A series of posts describing the changes afoot for the Long Term Evolution of World Machine.
Welcome back! I hope everyone had a great holiday season.. the winter here in Seattle has been gloomy and rainy, but inside work has proceeded on LTE at a blistering pace.
Next up, let’s take a look at a feature we hinted at last time.
Full Edit History
Undo/Redo was not built into World Machine originally. Consequently, it has been the source of many bugs and issues over the years. For LTE, I wanted to not just make undo/redo rock-solid and dependable, but also turn a historical weakness into a strength.
This has been achieved. World Machine now keeps your full edit history intact:
Every action that modifies your world appears in the edit history. The history is quite granular; for example, changes to each device parameter are stored individually. Repeated edits are automatically grouped to keep your history neat, and eventually certain edits will automatically collapse to a single changeset (such as moving wires and devices around). You can also remove/ collapse old history if you don’t need it.
Edits can load/save with your project file, so for important worlds you can keep the full evolution and return to any revision you might want to see.
Full Build Results
You can quickly hop back and forth between edits and compare how they look at their full build resolution. Here’s a quick video showing the history feature in action:
I hope the above video makes you excited! Being able to step up and down the history list and see the full-res results change is a real game changing workflow feature.
Another thing: the build engine is history-aware, and each edit knows what changes and device invalidations occurred.

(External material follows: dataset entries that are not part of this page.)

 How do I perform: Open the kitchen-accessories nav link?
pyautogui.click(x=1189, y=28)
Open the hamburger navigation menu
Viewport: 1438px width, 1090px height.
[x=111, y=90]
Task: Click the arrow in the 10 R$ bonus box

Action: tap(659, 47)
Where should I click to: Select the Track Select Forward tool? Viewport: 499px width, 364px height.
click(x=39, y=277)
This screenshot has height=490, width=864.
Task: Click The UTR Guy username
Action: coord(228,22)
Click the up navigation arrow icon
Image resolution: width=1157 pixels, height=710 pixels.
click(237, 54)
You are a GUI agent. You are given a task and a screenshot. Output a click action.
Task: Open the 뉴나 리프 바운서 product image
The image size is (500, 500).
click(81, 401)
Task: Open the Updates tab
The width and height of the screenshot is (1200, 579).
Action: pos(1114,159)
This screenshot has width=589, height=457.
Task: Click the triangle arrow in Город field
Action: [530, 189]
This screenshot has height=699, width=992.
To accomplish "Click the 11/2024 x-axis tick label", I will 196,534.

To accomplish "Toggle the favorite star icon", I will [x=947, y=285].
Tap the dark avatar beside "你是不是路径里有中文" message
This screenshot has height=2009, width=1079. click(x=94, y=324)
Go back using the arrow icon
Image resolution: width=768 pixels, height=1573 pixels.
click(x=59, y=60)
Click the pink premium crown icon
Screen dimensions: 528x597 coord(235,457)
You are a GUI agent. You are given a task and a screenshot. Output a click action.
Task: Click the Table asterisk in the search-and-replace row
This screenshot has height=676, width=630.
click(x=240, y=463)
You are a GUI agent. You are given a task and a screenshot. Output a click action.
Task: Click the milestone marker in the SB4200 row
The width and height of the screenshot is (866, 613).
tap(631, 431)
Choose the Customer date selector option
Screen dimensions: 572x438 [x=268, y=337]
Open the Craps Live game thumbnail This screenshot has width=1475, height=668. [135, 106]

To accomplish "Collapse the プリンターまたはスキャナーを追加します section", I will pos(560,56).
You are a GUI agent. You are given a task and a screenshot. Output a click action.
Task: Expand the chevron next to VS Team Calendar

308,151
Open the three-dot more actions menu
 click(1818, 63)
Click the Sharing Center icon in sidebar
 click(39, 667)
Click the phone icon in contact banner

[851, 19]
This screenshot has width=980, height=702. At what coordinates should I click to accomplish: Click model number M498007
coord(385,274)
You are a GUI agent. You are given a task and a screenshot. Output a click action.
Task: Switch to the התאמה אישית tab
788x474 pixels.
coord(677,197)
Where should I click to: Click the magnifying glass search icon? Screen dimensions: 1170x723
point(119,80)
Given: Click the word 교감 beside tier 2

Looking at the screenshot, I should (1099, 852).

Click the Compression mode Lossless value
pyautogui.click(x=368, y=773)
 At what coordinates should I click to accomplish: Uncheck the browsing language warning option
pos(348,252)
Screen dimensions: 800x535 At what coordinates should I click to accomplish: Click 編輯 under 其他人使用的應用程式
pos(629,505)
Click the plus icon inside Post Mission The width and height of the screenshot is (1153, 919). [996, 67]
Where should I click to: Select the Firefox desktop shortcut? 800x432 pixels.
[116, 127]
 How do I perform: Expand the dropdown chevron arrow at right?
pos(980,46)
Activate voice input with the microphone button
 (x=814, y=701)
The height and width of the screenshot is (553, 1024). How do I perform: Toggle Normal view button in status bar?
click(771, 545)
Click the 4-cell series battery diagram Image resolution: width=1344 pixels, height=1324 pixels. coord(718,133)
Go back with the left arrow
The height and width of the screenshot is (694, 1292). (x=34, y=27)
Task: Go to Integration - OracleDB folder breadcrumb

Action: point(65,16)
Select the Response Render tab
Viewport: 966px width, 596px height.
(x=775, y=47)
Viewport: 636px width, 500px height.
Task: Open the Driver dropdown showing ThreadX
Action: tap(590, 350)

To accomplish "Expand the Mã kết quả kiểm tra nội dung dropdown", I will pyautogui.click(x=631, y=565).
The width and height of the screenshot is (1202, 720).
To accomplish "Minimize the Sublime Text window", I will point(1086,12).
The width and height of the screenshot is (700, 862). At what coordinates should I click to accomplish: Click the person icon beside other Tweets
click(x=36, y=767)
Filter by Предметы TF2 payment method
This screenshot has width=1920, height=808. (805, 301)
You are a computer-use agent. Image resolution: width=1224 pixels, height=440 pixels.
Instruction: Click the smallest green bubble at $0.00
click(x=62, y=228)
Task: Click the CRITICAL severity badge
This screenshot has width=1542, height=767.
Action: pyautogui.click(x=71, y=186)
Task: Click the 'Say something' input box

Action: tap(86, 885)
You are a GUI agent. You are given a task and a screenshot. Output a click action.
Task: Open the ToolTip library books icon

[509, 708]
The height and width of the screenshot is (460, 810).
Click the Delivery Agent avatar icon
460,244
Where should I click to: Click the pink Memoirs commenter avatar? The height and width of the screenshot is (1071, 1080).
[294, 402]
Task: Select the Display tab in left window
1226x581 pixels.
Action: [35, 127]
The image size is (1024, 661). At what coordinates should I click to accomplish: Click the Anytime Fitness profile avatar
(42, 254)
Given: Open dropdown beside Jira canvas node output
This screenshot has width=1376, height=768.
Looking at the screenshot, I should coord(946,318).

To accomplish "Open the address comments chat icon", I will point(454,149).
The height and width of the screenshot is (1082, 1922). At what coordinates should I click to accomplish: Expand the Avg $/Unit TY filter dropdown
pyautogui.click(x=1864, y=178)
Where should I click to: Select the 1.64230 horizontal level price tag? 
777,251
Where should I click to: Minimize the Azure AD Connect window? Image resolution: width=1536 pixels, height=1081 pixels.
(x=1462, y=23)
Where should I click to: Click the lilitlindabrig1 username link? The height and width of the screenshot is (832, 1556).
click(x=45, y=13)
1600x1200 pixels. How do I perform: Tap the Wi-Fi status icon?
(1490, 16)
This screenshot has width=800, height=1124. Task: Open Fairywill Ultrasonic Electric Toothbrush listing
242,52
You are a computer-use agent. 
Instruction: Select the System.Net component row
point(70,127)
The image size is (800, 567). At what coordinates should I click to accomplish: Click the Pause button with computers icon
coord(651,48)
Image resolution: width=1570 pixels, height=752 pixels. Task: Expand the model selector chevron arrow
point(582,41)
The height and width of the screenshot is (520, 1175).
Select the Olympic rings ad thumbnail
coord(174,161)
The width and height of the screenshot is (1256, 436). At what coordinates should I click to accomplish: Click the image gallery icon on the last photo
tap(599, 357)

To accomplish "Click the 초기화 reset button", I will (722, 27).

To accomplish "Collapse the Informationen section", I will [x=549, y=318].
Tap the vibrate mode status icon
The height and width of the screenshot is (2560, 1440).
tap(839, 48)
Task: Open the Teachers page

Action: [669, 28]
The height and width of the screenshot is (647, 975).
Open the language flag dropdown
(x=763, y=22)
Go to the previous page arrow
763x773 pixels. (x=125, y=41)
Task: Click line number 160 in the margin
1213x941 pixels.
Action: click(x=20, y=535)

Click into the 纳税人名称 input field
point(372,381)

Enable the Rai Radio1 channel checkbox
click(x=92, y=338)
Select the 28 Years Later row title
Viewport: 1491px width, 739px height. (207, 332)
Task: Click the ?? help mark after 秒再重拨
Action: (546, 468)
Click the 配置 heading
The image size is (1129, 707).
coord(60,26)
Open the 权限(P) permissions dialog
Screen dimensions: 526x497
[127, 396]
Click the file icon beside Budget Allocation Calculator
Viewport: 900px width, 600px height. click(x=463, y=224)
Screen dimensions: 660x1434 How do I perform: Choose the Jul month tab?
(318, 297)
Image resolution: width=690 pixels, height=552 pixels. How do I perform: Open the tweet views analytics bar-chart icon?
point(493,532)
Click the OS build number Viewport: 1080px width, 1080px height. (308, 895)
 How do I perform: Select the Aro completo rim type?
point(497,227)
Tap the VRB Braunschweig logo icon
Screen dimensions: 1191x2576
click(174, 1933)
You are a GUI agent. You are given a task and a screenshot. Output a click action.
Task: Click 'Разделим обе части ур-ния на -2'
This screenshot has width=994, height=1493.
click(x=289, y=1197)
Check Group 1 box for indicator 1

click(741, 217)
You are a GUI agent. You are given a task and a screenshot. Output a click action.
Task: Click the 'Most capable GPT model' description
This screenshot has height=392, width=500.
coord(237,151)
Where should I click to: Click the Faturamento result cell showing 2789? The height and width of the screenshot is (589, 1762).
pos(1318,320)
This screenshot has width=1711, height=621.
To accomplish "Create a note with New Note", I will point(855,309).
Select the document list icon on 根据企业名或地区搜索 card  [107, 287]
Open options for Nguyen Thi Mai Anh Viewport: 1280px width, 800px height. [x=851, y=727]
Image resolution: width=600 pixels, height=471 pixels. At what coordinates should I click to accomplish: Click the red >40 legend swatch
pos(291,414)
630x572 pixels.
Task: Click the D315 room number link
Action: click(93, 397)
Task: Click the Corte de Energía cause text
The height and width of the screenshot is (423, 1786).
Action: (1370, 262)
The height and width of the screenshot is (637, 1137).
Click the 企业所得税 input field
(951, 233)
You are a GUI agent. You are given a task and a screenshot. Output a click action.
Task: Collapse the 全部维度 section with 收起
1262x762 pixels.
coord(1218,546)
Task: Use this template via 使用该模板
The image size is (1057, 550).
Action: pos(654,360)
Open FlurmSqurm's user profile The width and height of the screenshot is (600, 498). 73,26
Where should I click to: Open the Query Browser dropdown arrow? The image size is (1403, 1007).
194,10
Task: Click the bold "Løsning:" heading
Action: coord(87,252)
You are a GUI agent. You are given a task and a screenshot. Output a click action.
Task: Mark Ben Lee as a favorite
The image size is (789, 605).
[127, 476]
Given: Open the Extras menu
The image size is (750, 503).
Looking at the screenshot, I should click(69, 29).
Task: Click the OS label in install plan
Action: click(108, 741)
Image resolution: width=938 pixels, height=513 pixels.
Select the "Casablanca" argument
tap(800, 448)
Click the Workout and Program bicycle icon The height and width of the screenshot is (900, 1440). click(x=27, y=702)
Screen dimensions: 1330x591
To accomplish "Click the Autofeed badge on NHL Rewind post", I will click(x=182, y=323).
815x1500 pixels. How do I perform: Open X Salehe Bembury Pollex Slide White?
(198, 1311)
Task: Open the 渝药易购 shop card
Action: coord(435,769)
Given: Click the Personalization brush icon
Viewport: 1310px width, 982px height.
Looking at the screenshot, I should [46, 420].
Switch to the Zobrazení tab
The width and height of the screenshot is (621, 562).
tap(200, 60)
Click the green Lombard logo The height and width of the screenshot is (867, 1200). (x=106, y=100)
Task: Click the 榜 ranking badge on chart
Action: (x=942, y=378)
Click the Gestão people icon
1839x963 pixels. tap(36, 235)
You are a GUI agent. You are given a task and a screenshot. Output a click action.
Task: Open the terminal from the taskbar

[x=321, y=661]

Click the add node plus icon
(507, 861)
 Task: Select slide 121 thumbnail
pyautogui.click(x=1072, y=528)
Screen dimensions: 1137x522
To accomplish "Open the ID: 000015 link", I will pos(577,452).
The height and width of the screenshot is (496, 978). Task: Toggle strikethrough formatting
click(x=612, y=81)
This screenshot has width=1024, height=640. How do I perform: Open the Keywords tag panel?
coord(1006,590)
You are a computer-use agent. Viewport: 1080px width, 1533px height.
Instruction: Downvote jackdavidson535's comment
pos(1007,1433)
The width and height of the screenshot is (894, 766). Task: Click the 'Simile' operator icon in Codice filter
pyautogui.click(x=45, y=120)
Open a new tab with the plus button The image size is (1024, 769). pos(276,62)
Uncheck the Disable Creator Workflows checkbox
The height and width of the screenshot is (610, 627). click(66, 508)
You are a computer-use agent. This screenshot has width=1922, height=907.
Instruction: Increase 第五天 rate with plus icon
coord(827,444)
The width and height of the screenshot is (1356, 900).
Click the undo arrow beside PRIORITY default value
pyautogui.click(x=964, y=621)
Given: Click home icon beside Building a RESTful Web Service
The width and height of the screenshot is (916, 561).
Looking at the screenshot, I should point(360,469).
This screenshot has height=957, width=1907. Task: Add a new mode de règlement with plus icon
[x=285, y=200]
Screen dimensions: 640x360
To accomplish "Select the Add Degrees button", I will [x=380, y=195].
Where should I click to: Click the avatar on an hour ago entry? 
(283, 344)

As a result, you can initiate a build on an old version of your world, and all edits above that in the history list will inherit the build results if applicable.
And although not implemented currently, there’s no real reason why you couldn’t take historical results as the “before” in the 3D View’s A:B comparison. This would let you interactively explore how your world is evolving.. but that’s for later.
Snapshots
You can also take a snapshot to keep a named copy of your world at a point in time. This is really useful for making sure you can always re-build a certain version of an asset using the same settings, while letting you continue changing your world file. There will probably be a setting to auto-snapshot whenever you perform a final export.
Finally, all of this gives session files a new purpose: They can function as the disk store for all of the build results, etc resulting from all of this. Thus when you save and then reload a session, it should be just as if you never left the program; all of your build results, history, etc will remain just as you left it.
A Technical Aside
All of this is enabled by a fundamental change in the way data is handled in WM. The core of WM is now built around what’s called immutable data. When you perform a mutating action, you’re actually creating a new draft version of your world containing your changes. When the draft is committed to the history, it can no longer be changed.
This is a very powerful concept! The overhead of a copy is negligible in this case, and we immediately gain edit history almost for free. It also achieves my other main goal : The very stable and fast asynchronous build engine within WM LTE. Multi-threaded code is traditionally a huge source of bugs, and synchronization is slow. By having a guarantee that a particular copy of the world won’t change underneath us, we remove almost all traditional synchronization issues, improving both stability and performance.
This feature was one of the most technologically interesting ones to tackle in the LTE conversion, and was informed by Sean Parent’s talk ‘Inheritance is the Base Class of Evil‘. For fellow dev-nerds: the fundamental realization is that although mutable shared_ptrs can be very dangerous, a shared_ptr<const T> in fact has value semantics.
…Don’t worry if that last sentence is gibberish 🙂
For folks writing plugins, this has implications – in particular, the WM core now uses C++ const-ness to enforce this immutability.